Climb Mount Fuji
Not Tokyo again!
Dear Travel Guru,
My father has a sister in Tokyo, and we're going there on holidays - for the third time. I've seen all the sights in Tokyo, and this time I want to get out of the city and do something adventurous.
Turned off by Tokyo
Thanks for your letter, Turned off by Tokyo. Big cities can be fun, but when you come from a busy city like Hong Kong they are not always what the doctor ordered for your holidays. The good news is that Tokyo has such an efficient transport system it is not difficult at all to flee downtown for the great outdoors. And you can even see one of Tokyo's most adventurous detours from downtown - on a clear day.
Japan's highest and most famous mountain, Mount Fuji, is around 100 kilometres southwest of the Japanese capital. Although it is an active volcano, about 200,000 people climb to the top every summer climbing season. The Japanese have a saying: 'Only a fool does not climb Mount Fuji once.' The 3,776-metre climb is not a walk in the woods, so the saying continues: 'But only a fool climbs it twice.'
Scale the heights
At 3,776 metres tall, the summit of Mount Fuji is just a little bit higher than Lhasa, the capital of the Tibetan Autonomous Region. In other words, it is a tough walk. But if you follow the safety precautions and do not stray off the trails, you will join the many millions of people who have safely climbed it.

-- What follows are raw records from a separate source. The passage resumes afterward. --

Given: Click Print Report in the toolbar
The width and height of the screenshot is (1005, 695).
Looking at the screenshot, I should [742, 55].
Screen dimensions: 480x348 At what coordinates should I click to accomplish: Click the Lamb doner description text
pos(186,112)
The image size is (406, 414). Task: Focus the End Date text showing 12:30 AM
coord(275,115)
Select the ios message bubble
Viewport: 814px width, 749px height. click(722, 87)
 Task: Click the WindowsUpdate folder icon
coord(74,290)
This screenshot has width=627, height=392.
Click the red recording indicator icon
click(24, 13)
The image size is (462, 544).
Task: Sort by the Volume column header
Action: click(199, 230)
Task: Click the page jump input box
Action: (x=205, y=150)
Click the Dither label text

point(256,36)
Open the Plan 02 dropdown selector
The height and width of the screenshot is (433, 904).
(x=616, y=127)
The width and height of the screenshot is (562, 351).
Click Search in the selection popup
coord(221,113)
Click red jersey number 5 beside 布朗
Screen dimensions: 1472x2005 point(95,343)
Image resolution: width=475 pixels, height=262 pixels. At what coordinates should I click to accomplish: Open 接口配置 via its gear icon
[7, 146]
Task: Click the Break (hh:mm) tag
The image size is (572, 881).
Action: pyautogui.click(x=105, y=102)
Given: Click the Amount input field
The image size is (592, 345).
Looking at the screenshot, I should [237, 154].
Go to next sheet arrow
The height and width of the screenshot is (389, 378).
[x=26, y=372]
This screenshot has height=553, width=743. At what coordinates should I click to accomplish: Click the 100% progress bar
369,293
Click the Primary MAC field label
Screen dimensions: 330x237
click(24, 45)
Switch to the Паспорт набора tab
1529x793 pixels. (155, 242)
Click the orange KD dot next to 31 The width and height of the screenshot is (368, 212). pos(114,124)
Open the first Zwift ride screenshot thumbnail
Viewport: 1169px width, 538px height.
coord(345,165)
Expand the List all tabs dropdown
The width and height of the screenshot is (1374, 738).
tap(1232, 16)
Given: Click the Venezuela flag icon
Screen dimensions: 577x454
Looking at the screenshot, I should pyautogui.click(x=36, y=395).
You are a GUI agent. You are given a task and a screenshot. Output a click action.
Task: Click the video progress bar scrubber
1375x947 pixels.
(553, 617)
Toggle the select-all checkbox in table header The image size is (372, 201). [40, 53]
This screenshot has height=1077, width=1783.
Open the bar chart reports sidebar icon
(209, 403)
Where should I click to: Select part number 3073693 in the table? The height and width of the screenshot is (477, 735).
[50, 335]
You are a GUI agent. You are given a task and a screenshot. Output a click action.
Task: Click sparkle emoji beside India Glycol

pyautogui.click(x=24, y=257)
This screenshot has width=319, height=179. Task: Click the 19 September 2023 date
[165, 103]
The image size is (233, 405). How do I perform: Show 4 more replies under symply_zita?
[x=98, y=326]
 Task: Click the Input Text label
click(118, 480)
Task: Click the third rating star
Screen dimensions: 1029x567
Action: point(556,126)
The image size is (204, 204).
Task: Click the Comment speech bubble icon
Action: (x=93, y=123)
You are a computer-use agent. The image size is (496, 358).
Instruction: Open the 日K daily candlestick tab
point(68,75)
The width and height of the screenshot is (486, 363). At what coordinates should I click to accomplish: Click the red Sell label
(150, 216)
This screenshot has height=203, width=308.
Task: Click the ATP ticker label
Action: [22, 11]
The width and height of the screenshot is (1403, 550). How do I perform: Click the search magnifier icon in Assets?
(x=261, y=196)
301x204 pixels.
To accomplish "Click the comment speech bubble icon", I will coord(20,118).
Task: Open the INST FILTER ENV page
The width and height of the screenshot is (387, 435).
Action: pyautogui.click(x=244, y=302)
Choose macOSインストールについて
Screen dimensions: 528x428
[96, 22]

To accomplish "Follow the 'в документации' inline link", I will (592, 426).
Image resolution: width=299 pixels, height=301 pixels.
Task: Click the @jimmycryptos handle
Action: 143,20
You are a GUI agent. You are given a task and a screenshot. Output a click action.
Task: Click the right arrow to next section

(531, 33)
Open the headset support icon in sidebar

In 2008, a record 247,000 people climbed Mount Fuji in the July-August summer climbing season - four people died. Local authorities say this is because some people set out dressed only in a T-shirt and flip-flops, and are unprepared for plunging temperatures.
Don't climb the mountain out of season. Mountaineers say it can be as dangerous as the Everest when winter snows and strong winds hit the mountain.
To the top
Although Mount Fuji is an active volcano, there is no need to worry about getting caught in an eruption. The last time the mountain erupted was in 1707, and it has been quiet ever since. The Japanese continually monitor the mountain.
During the official climbing season of July and August, there will probably be around 3,000 people climbing at the same time as you, so you will have plenty of company. Buses leave from the west exit of Shinjuku Station to the Kawaguchiko 5th Station. This is more than halfway up the mountain.
Expect it to take six hours to climb to the top - where there are refreshment stands - and three hours to come down. Local authorities recommend, if you have not been training for the climb, to give yourself eight hours to get up and four to come down. There are mountain huts to rest, sleep and eat in, but most are close to the 5th Station.
1 It might be the middle of summer in Tokyo, but up on the summit of Fuji it's cold - bring warm clothes, a scarf, a woollen hat that covers your ears, gloves and sturdy hiking shoes with thick socks.
2 Once the sun comes out, it can be bright and the sun is ferocious in the thin air - bring sunglasses and sunscreen.
3 The big event is the sunrise, so be prepared to get up very early in the morning and hike in darkness - bring a torch.
4 It gets busy up there - at the height of the climbing season there can be queues; if you can, go in early July, before the school holidays start.
5 If you have any problems at all, go to the nearest mountain hut. The people running them have a lot of experience.
6 Another way to avoid the crowds is skip the famous sunrise and watch the equally impressive sunset.